Throws TegroApiError if Tegro returns type !== "success" or HTTP 4xx/5xx.

client.balance(): Promise<BalanceResponse>

Returns the merchant's multi-currency wallet:

type BalanceResponse = {
  user_id: number;
  balance: { RUB?: string; USD?: string; EUR?: string; UAH?: string };
};

Amounts are decimal strings — don't coerce to number if you care about accounting precision.

client.checkOrder({ order_id } | { payment_id }): Promise<OrderRecord>

Look up one order. Pass either Tegro's order_id or your own payment_id (the value you used when calling createOrder).

type OrderRecord = {
  id: number;
  date_created: string;
  date_payed: string | null;
  status: number;          // 0=new 1=paid 2=failed 3=refunded
  payment_system_id: number;
  currency_id: number;
  amount: string;
  fee: string;
  email: string;
  test_order: 0 | 1;
  payment_id: string;
};

Use the helpers to avoid magic numbers:

import { isOrderPaid, isOrderPending, isOrderFailed, isOrderRefunded } from "@tegroton/tegro-money";

const o = await client.checkOrder({ payment_id: "my-order-42" });
if (isOrderPaid(o)) creditUser(o.payment_id, Number(o.amount));

client.listOrders({ page? }): Promise<{ items: OrderRecord[] }>

Paginated list of recent orders (page defaults to 1, server-side page size).

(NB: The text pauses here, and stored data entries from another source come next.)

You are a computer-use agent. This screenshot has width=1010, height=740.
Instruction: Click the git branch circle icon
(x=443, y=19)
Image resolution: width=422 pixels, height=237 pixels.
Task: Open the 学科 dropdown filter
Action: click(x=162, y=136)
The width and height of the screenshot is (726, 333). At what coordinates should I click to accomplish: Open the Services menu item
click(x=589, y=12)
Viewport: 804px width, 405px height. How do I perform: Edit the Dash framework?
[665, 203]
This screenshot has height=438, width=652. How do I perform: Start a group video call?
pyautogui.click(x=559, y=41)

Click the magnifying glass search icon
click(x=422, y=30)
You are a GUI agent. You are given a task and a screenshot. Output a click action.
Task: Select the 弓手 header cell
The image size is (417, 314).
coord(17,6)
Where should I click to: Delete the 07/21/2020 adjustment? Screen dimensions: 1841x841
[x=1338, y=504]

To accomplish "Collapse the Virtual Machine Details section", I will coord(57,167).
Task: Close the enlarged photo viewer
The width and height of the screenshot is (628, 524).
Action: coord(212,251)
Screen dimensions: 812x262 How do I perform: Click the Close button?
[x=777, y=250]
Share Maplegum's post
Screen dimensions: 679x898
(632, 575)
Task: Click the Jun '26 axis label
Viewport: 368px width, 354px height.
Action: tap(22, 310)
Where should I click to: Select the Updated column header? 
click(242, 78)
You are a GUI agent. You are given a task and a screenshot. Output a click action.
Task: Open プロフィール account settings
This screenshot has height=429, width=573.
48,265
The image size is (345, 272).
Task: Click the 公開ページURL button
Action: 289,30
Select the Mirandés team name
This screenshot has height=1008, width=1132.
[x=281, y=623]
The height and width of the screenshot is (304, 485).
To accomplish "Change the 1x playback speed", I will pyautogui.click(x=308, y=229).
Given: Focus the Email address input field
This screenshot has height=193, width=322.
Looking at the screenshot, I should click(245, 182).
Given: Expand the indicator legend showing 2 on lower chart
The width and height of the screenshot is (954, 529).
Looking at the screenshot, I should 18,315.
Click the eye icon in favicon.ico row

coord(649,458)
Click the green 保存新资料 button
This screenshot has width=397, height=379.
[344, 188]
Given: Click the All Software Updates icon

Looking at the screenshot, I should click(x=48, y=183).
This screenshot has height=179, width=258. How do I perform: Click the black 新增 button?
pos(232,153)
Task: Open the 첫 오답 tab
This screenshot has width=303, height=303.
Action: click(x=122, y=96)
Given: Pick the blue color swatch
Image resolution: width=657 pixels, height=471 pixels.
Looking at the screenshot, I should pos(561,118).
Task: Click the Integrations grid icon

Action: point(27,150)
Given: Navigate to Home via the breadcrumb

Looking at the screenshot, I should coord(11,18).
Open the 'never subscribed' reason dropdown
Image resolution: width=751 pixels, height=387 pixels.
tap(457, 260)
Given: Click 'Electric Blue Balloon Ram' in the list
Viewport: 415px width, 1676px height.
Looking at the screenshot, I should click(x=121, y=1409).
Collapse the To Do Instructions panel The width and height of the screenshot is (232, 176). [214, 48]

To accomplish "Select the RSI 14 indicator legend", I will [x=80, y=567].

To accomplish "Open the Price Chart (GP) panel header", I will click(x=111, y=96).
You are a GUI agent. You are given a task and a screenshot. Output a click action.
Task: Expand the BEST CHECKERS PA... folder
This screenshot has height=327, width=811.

verifyAndParseNotification(rawFields, secretKey): VerifiedNotification

type VerifiedNotification = {
  shopId: string;
  amountRub: number;
  orderId: string;
  paymentSystem: string;
  currency: string;
  paymentId: string | null;
  isTest: boolean;
};

Throws WebhookSignatureError with .code in: missing_sign, bad_signature, missing_required_fields, bad_amount.

signRequestBody(jsonBody, apiKey): string

Low-level helper if you want to skip TegroClient (e.g. for batch / streaming requests).


Tests

npm test

Tests reproduce the PHP reference implementations from the docs verbatim and verify cross-compatibility (Node ↔ PHP ↔ Python).


Roadmap / non-goals

✅ Implemented

  • HMAC-SHA256 request signing
  • MD5 webhook verification (constant-time)
  • TypeScript types for all endpoints
  • Endpoints: createOrder, balance, checkOrder, listOrders
  • Status helpers (isOrderPaid, isOrderPending, ...)
  • Test-mode handling
  • grammY bot example

🚧 Not yet (PRs welcome)

  • createWithdrawal (payouts)
  • listShops / rates
  • Sandbox mode
  • Webhook retry/dead-letter helper

❌ Out of scope

  • This package does not manage a database. Bring your own.
  • It does not poll for status — webhook-only.
  • It does not handle FX. If you need to convert RUB → USD/USDT, plug in your own rate source.

Why MIT

Because the alternative is everyone writing their own buggy MD5 logic. Take the code, ship your project. Acknowledgement nice but not required.